Spokesperson: Well, the logic of that is a little bit confused. On the question of the Secretary-General’s meetings or otherwise with President Rajapaksa, the Secretary-General, as you know, before he was Secretary-General was the Foreign Minister of the Republic of Korea. And I will need to check what meetings he may have had in that capacity.

Inner City Press: Check if he went on a visit with the President down to the hometown of the President in southern Sri Lanka.

Spokesperson: And I think we can obviously find that out. I mean, you are asking, we can obviously find out. But I mean, there are a couple of things here. One is that your focus is on this topic. There are many other topics that the Secretary-General deals with, whether it’s Myanmar, or the Middle East or, many topics. And it’s not about homing in and singling out one particular topic.

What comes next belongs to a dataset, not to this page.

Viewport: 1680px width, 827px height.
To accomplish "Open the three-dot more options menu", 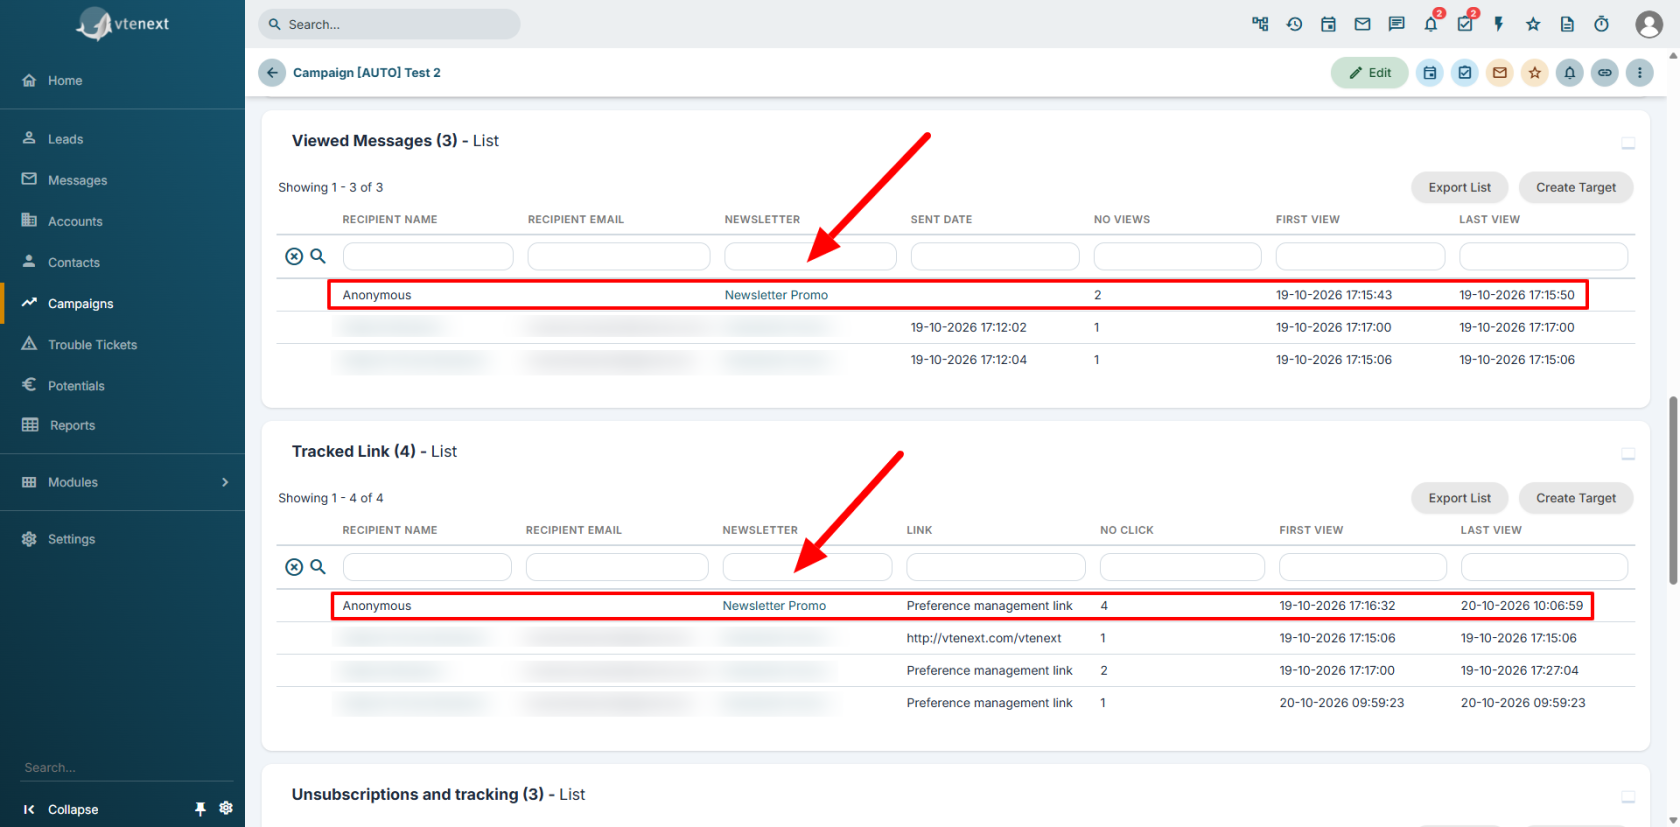I will click(1639, 73).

Inner City Press: No, no, Mr. Haysom himself said it was abnormal, and I think if you look at the readouts that your office put out, there is only one that has a representation of what the country said. It’s also the only country that burned Ban Ki-moon in effigy since he’s been in office. So, I don’t think it’s a random, it’s not a country he picked at random. [inaudible]

Spokesperson: So you think that the readout was done like that because the effigy was burned, is that what you are saying?

Inner City Press: No, I didn’t say that. I said those are true facts that make it significant, you can try to minimize it, but many people were killed, he visited the country [inaudible].

Spokesperson: It’s not about minimizing, it’s not about minimizing. Don’t put words into my mouth, Matthew, It’s not…

Inner City Press: You said there are many other things.

Spokesperson: Yes, that’s not minimizing. That’s just saying that there are other topics.

Inner City Press: But I asked this question at the beginning of the year, about his relationship with Rajapaksa, and I asked it two weeks ago and you’d said you’d get it. So, I don’t want to belabour it, I just want say…

Spokesperson: Well, now you’re belabouring it. And if I have something, I’ll be happy to share it.

Inner City Press: But it’s easy enough to get that. I mean, it’s not…

Spokesperson: Well, if it’s easy enough maybe you will have got it already.

Inner City Press: No, but from the Secretary-General. You are his Spokesman, I am not.

We'll see. Watch this site.

* * *

At UN on Sri Lanka, Ban Son in Law Called "Irrelevant," Rajapaksa Relations Still Undisclosed after Tete a Tete Meeting

By Matthew Russell Lee

UNITED NATIONS, September 29, 2010 -- With UN Secretary General Ban Ki-moon embroiled in controversies including about his personal and familial relations with Sri Lanka, Mr. Ban's spokesman Martin Nesirky declared on Wednesday that it is “irrelevant” whether Ban's son in law Siddarth Chatterjee served with the Indian military forces in Sri Lanka. Video here.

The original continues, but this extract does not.